Unpersonalised direct mail seen as worse for the environment
LONDON - Unpersonalised direct mail is more likely to be seen as harmful to the environment than mailouts that are personally addressed and delivered by the postman, new research has found.
The survey found that 46% of people view unpersonalised leaflets, coupons and samples as being bad for the environment, compared with 20% of people holding the same opinion for personalised direct mail.
It also found a belief that leaflets and other information that is delivered door to door is slightly more harmful than materials delivered by the postman.
Overall, 3% respondents estimated direct mail comprised the largest portion of their rubbish, compared with 7% who said the bulk was comprised of leaflets, flyers, brochures and so on.
The research was carried out by CCB Fast.Map among a panel of more than 2,000 consumers whose demographics mirror those of the UK.

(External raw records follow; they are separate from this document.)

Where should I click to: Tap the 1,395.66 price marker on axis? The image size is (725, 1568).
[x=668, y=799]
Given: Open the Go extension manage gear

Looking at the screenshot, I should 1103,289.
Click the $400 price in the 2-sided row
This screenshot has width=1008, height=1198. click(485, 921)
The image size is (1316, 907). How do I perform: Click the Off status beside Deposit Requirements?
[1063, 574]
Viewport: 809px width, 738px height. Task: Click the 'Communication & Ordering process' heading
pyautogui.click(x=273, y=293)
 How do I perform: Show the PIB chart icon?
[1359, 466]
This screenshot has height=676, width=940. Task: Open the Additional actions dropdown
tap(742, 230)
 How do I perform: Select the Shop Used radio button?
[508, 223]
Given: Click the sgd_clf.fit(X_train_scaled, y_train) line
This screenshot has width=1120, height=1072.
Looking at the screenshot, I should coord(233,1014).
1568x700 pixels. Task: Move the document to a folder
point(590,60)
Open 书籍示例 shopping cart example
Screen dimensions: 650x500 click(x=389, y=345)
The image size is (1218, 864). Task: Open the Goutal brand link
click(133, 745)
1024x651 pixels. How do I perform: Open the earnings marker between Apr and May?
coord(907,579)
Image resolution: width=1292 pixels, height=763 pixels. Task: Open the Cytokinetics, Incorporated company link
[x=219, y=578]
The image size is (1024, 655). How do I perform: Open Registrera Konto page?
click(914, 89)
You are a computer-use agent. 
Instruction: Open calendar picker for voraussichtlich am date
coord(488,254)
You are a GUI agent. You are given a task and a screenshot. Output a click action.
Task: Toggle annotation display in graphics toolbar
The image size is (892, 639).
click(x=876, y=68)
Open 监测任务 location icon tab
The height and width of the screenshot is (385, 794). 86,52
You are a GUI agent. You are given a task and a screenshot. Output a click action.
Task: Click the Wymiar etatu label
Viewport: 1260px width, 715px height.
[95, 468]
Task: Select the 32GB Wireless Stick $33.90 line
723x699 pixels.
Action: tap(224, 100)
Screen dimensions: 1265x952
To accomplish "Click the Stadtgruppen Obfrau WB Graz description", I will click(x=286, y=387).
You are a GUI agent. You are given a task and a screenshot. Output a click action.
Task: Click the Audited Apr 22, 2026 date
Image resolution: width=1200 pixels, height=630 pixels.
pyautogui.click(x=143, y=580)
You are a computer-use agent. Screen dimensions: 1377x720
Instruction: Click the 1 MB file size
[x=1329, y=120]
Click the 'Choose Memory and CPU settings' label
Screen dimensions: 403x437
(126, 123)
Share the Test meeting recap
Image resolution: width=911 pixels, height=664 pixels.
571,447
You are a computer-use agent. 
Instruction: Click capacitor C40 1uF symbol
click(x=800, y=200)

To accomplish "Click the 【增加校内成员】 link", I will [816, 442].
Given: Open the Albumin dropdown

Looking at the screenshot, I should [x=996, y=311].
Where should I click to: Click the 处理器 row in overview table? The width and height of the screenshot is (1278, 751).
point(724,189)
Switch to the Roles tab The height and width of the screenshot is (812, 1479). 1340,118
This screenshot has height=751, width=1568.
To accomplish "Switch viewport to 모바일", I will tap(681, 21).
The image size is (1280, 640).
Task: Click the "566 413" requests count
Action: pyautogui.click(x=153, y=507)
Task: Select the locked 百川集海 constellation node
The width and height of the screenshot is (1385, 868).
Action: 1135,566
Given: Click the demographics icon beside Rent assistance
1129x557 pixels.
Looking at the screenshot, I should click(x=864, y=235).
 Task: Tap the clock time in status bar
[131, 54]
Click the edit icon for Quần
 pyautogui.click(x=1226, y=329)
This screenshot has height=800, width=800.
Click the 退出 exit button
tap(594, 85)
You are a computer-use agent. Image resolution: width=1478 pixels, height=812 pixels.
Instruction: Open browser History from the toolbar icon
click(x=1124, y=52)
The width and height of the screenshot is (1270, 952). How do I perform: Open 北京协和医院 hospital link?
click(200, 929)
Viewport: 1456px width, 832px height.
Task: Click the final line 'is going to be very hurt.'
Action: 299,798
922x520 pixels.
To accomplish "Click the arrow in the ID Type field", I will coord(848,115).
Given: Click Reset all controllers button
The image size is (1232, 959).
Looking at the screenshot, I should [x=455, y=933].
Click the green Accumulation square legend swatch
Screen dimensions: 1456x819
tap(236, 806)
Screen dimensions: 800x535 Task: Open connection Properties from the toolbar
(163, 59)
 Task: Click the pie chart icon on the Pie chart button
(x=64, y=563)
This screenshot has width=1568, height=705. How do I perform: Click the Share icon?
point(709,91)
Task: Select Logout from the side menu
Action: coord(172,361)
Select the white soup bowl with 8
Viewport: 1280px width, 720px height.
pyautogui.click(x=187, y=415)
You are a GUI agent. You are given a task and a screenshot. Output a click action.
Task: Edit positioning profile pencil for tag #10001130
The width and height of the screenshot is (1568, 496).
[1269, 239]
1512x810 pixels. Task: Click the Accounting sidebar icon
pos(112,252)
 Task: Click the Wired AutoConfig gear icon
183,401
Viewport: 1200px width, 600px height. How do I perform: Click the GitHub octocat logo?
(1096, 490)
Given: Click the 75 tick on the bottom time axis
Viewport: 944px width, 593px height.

David Cole, managing director of CCB Fast.Map, said: "If this is what they [the panel] believe, it tells us that these people are obviously very aware of and irritated by the amount of direct marketing and promotional material they receive."
The research showed that there is a large proportion of people willing to spend money and time, and to change their shopping habits and the brands they use, if it helps the environment.
95% said they are prepared to change brands to a more environmentally friendly one and 63% said they are prepared to pay an extra £10 on each flight to offset against their carbon footprint.
CCB Fast.Map is a market research agency specialising in the marketing communication industry, using online, real-time research to support the direct response industries.